In a move without parallel, the Patriots were allowing fans to exchange the Nos. 81 and 85 jerseys of Hernandez, who now sits in the Bristol County House of Corrections, faced with murder and weapons charges.

By 11 a.m., of the 11 jerseys available for exchange, the most popular jerseys being taken in the swap were Vince Wilfork’s No. 75, quarterback Tom Brady’s No. 12 and defensive end Chandler Jones’ No. 95.

With the blistering heat and several hundred people in line, ProShop staff opened the store at 9:30 a.m., a half-hour ahead of the scheduled opening. The brisk business continued throughout the day, outpacing a normal summer Saturday, approaching nearly that early on a game day. The pace was expected to continue into Saturday night, with the New England Revolution hosting the San Jose Earthquakes in an MLS game at Gillette on Saturday night.

A tent stood outside the shop where patrons can bring in the shirts they wish to return and get a ticket, which can be exchanged inside the shop for another jersey.

Amanda Carriere and her 5-year-old son Antonio turned in the matching jerseys they received last year as gifts, taking home two new Wilfork jerseys.

“It’s a little bittersweet, but it’s good,” said Carriere, of Woonsocket, R.I.

“(Antonio) wasn’t going to understand why we had to get rid of his old jersey, and I didn’t really want to go into details. He’s too young for it. I just told him that it didn’t fit anymore. I didn’t want to go into specifics. He doesn’t know really what’s going on.”

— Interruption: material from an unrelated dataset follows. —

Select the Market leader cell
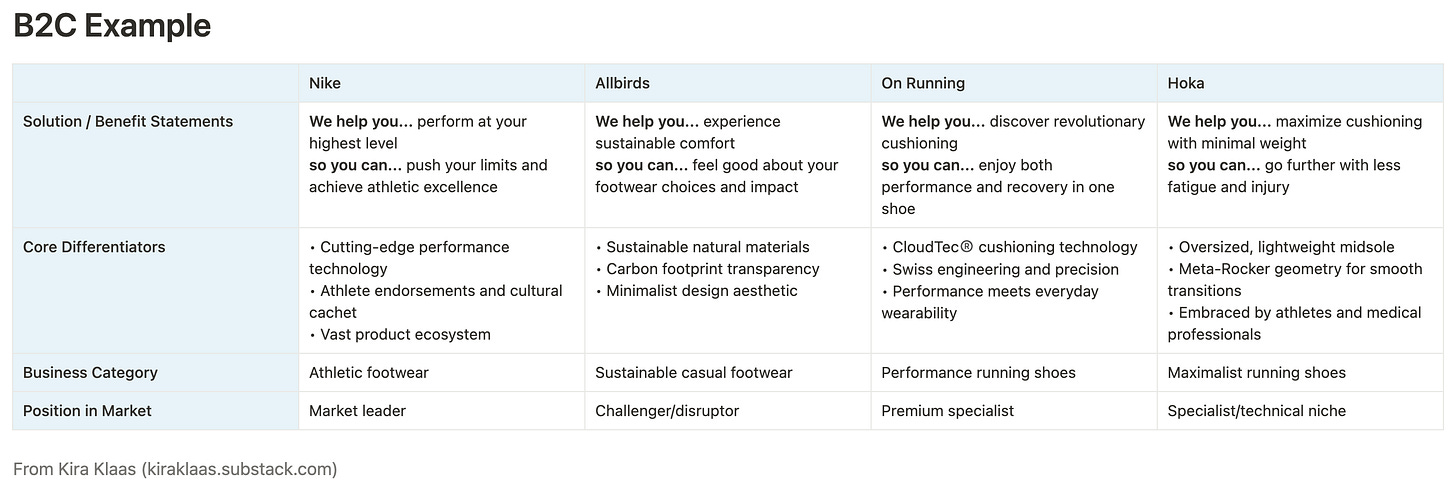The height and width of the screenshot is (498, 1456). [358, 410]
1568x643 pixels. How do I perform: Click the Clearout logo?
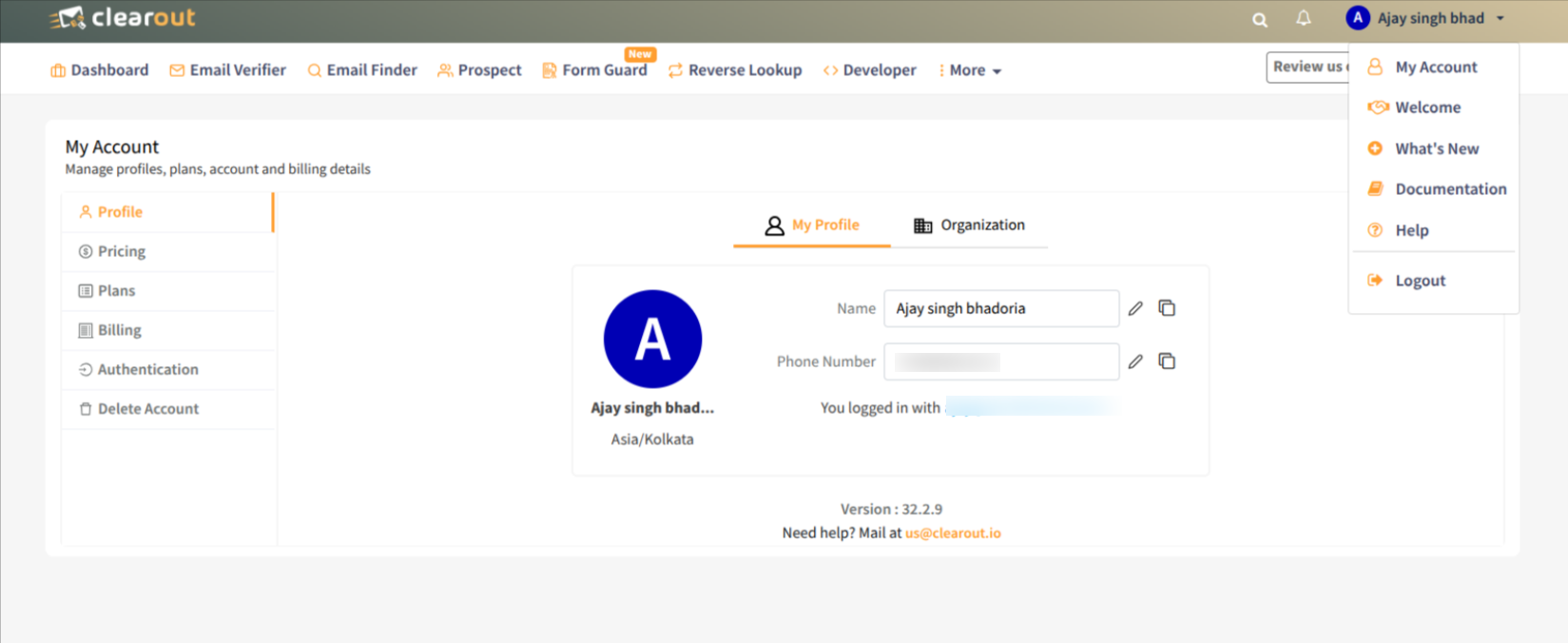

Jen Robidoux was with her family, including her 11-year-old son Casey.

“We gave him the choice of what he’d like to do, and he wanted to exchange it,” Robidoux said. “He felt that it was the right thing to do, with everything that’s going on.”

Everything that’s going on is a lot for young fans to take in. Hernandez is accused in the June 17 execution-style murder of Odin Lloyd as additional accusations mount against the former Patriots tight end, who was cut by the team within hours of his June 26 arrest.

“Sort of shocked,” Casey Robidoux said of his reaction to the news about Hernandez, whom the youngster said was his favorite player. Casey got the jersey last year as a birthday present. Saturday, he was looking to replace it with a Rob Gronkowski shirt.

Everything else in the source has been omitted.